Collected data:
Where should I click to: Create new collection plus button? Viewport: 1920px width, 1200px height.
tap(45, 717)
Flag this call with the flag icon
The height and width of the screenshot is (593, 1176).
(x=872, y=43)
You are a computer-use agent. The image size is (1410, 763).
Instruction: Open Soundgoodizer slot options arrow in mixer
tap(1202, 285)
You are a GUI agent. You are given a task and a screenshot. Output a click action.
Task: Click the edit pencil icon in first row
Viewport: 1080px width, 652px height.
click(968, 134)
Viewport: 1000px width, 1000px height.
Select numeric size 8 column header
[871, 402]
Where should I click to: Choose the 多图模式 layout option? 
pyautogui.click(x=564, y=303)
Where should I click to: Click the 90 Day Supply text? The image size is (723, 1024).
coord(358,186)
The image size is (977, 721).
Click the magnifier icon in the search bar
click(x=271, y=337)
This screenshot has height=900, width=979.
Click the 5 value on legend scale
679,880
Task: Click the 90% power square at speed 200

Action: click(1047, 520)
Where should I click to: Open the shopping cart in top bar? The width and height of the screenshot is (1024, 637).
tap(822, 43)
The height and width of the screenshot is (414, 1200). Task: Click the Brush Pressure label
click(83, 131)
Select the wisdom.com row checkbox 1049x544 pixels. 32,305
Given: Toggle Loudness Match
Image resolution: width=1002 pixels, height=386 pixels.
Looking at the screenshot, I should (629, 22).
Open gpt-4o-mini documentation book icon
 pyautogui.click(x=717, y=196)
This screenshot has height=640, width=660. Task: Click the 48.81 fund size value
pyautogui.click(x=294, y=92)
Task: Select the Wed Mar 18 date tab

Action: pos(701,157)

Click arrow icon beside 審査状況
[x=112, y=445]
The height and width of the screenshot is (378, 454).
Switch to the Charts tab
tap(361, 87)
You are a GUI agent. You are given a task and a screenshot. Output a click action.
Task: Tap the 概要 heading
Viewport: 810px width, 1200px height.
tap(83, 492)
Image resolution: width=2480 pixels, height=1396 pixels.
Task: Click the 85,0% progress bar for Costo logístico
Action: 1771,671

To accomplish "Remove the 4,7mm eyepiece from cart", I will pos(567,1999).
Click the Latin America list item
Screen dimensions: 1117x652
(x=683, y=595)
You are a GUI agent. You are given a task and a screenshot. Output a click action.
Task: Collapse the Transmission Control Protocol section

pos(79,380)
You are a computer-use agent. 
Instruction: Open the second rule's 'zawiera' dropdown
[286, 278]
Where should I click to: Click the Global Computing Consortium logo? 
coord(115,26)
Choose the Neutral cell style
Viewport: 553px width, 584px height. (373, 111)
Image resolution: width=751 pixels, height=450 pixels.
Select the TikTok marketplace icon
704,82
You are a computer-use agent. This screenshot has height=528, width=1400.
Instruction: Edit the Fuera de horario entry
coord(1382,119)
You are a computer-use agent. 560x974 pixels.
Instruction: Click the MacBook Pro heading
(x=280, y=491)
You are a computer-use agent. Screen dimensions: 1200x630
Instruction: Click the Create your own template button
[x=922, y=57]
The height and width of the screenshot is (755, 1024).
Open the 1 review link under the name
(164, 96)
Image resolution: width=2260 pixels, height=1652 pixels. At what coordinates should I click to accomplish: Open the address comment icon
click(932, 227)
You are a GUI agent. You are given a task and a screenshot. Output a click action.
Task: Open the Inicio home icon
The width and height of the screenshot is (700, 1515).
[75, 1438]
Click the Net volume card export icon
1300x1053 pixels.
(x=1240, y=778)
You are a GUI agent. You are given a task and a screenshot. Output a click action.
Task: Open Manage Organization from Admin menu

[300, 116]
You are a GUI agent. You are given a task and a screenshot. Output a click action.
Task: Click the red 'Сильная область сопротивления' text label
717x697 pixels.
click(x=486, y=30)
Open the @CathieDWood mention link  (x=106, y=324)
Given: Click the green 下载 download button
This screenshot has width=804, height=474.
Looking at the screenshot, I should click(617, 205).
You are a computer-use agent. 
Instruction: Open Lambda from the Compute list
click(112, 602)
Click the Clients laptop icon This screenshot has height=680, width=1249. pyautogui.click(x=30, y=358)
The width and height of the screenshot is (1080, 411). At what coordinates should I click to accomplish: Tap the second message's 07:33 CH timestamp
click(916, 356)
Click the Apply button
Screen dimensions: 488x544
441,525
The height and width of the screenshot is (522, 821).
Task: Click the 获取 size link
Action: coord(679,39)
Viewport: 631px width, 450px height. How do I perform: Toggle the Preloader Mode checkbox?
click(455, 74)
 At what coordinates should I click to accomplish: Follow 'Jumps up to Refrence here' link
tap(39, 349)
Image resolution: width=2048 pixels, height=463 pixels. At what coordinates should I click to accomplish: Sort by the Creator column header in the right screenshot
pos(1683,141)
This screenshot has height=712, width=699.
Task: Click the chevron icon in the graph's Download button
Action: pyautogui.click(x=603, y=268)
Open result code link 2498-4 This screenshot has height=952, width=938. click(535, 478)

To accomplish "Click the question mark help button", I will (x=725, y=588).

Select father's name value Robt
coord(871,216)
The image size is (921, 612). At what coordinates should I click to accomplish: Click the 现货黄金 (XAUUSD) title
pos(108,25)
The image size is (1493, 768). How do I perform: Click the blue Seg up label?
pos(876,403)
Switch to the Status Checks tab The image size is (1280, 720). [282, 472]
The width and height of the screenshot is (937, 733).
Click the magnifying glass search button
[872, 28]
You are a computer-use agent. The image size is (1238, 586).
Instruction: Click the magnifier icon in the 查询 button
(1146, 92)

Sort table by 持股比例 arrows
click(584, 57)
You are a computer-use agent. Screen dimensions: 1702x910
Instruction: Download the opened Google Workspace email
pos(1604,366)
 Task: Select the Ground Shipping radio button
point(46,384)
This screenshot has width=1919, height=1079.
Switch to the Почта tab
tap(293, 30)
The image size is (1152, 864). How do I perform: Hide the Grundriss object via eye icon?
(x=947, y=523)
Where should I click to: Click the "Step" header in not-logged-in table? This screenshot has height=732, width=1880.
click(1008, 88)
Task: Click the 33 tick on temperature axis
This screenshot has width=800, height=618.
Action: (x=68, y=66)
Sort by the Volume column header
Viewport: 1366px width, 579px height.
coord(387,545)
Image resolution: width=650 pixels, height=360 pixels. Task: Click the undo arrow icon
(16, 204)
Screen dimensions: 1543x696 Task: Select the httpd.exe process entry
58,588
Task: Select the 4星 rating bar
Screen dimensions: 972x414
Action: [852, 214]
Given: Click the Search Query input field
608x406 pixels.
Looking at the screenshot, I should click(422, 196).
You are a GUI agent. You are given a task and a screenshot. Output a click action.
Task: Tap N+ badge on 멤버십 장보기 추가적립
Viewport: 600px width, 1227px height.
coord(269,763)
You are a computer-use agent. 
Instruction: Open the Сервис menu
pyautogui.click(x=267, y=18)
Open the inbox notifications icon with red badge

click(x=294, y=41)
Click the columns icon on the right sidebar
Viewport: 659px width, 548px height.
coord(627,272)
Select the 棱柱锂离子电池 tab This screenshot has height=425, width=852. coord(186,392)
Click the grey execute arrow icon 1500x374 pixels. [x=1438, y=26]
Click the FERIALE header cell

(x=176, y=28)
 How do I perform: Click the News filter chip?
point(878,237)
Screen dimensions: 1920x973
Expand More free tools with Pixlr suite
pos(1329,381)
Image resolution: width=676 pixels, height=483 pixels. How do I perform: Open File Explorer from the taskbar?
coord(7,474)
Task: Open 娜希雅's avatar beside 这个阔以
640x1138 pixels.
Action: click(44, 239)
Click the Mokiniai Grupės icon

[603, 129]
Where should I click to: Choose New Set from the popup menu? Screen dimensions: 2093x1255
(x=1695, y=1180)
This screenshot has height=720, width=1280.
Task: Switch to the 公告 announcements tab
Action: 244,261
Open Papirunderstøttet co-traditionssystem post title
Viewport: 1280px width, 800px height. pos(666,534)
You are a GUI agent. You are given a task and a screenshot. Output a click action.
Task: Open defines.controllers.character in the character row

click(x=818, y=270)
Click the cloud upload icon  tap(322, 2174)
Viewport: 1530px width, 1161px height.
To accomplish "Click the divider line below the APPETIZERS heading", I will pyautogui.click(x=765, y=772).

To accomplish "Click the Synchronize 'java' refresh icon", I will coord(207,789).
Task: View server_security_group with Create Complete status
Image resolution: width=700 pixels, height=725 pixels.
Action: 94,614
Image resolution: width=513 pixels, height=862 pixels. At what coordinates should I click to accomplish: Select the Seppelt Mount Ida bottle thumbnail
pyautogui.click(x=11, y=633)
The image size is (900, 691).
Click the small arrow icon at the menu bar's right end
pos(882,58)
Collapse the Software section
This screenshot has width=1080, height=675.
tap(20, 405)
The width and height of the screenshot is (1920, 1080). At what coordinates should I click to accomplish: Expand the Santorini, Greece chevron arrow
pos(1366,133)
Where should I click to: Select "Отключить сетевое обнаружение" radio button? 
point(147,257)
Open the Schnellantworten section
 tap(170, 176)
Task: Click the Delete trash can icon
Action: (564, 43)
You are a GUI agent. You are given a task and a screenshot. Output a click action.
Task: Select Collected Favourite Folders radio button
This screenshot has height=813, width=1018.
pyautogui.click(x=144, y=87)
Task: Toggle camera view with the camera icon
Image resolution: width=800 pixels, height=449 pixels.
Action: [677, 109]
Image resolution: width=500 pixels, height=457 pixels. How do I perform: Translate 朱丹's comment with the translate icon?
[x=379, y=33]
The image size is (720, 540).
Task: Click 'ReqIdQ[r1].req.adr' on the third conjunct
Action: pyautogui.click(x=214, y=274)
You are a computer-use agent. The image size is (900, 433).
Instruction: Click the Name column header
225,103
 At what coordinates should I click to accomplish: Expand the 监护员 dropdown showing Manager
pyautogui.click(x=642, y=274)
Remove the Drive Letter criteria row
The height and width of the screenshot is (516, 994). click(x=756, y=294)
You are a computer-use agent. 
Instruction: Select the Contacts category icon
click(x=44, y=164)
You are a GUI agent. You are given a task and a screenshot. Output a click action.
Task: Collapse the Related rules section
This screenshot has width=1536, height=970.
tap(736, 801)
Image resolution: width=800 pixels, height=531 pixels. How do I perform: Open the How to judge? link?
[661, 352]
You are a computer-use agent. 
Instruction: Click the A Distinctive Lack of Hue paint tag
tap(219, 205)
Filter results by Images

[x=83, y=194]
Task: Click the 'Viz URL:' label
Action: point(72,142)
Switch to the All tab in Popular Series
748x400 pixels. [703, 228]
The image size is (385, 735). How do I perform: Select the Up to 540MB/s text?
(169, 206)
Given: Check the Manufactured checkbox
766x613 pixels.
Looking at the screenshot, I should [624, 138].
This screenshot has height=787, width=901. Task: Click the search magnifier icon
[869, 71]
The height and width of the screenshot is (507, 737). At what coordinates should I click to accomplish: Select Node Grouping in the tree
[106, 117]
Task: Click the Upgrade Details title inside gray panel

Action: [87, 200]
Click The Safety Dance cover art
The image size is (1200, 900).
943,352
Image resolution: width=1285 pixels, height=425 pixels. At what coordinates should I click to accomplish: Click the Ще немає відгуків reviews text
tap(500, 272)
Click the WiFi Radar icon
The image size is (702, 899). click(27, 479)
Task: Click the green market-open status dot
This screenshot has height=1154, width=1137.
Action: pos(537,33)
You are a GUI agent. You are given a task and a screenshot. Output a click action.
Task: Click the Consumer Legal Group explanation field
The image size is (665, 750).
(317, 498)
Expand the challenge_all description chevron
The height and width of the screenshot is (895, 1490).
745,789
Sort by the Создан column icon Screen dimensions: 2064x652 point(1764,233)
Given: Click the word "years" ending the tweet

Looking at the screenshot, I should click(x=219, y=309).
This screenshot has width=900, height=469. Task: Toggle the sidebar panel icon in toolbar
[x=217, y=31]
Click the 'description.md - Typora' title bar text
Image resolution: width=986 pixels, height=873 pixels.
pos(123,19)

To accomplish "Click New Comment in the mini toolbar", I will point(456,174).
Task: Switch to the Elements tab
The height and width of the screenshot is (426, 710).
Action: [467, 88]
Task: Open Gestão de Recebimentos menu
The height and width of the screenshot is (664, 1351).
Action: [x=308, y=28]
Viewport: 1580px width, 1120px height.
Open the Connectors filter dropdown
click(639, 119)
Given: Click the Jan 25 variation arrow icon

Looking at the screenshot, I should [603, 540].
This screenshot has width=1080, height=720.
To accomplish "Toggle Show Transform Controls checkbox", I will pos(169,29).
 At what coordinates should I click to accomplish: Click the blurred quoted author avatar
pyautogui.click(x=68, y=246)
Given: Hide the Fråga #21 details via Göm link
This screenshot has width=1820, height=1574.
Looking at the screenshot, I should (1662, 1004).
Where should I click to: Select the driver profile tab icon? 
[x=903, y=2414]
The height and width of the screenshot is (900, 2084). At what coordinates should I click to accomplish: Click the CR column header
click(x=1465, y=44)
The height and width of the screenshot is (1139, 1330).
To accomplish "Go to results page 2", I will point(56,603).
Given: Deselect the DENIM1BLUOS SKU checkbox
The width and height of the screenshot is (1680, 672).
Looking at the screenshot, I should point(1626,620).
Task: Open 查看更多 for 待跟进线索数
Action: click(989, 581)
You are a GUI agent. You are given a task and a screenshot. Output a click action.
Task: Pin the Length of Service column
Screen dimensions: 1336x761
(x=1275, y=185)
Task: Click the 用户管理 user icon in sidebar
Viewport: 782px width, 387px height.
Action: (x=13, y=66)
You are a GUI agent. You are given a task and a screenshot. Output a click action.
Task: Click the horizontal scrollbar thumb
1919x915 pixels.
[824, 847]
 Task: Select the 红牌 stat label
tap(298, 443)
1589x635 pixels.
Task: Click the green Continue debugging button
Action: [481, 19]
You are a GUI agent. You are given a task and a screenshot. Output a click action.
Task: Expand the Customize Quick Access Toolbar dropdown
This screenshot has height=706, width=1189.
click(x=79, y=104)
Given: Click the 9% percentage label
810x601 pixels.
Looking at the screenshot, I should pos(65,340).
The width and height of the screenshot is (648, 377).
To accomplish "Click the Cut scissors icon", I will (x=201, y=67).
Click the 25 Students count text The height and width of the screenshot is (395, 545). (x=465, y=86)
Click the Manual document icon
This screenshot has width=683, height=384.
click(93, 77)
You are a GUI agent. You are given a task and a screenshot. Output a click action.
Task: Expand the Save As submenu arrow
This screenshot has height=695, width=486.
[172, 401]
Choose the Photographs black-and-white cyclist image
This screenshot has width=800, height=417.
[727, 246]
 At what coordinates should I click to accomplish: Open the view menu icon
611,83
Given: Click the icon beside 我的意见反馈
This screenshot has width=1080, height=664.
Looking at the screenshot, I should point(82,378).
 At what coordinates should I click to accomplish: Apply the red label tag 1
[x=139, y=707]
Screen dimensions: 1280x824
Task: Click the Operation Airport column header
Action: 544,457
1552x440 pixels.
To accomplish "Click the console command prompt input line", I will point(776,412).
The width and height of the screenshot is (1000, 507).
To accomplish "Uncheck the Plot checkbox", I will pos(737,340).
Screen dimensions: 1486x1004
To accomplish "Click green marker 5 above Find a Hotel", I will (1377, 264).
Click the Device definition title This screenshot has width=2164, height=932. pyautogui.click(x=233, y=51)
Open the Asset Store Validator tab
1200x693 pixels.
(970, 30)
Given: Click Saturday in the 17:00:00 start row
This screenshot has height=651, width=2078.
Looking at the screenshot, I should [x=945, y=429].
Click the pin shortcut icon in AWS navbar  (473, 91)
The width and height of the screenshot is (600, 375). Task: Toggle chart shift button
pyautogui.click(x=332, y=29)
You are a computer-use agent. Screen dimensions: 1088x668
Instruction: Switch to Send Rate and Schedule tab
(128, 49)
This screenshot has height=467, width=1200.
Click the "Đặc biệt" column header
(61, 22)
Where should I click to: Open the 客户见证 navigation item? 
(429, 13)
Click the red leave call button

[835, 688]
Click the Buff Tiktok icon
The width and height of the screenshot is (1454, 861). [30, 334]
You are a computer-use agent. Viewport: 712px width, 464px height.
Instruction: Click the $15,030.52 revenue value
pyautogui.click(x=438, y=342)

● **Task item**
Please reproduce, exactly as they appear above, the lines from the line containing "Viewport: 600px width, 1227px height." up to and including the line containing "Viewport: 1530px width, 1161px height.".

● **Final answer**
Viewport: 600px width, 1227px height.
coord(269,763)
You are a computer-use agent. 
Instruction: Open the Сервис menu
pyautogui.click(x=267, y=18)
Open the inbox notifications icon with red badge

click(x=294, y=41)
Click the columns icon on the right sidebar
Viewport: 659px width, 548px height.
coord(627,272)
Select the 棱柱锂离子电池 tab This screenshot has height=425, width=852. coord(186,392)
Click the grey execute arrow icon 1500x374 pixels. [x=1438, y=26]
Click the FERIALE header cell

(x=176, y=28)
 How do I perform: Click the News filter chip?
point(878,237)
Screen dimensions: 1920x973
Expand More free tools with Pixlr suite
pos(1329,381)
Image resolution: width=676 pixels, height=483 pixels. How do I perform: Open File Explorer from the taskbar?
coord(7,474)
Task: Open 娜希雅's avatar beside 这个阔以
640x1138 pixels.
Action: click(44, 239)
Click the Mokiniai Grupės icon

[603, 129]
Where should I click to: Choose New Set from the popup menu? Screen dimensions: 2093x1255
(x=1695, y=1180)
This screenshot has height=720, width=1280.
Task: Switch to the 公告 announcements tab
Action: 244,261
Open Papirunderstøttet co-traditionssystem post title
Viewport: 1280px width, 800px height. pos(666,534)
You are a GUI agent. You are given a task and a screenshot. Output a click action.
Task: Open defines.controllers.character in the character row

click(x=818, y=270)
Click the cloud upload icon  tap(322, 2174)
Viewport: 1530px width, 1161px height.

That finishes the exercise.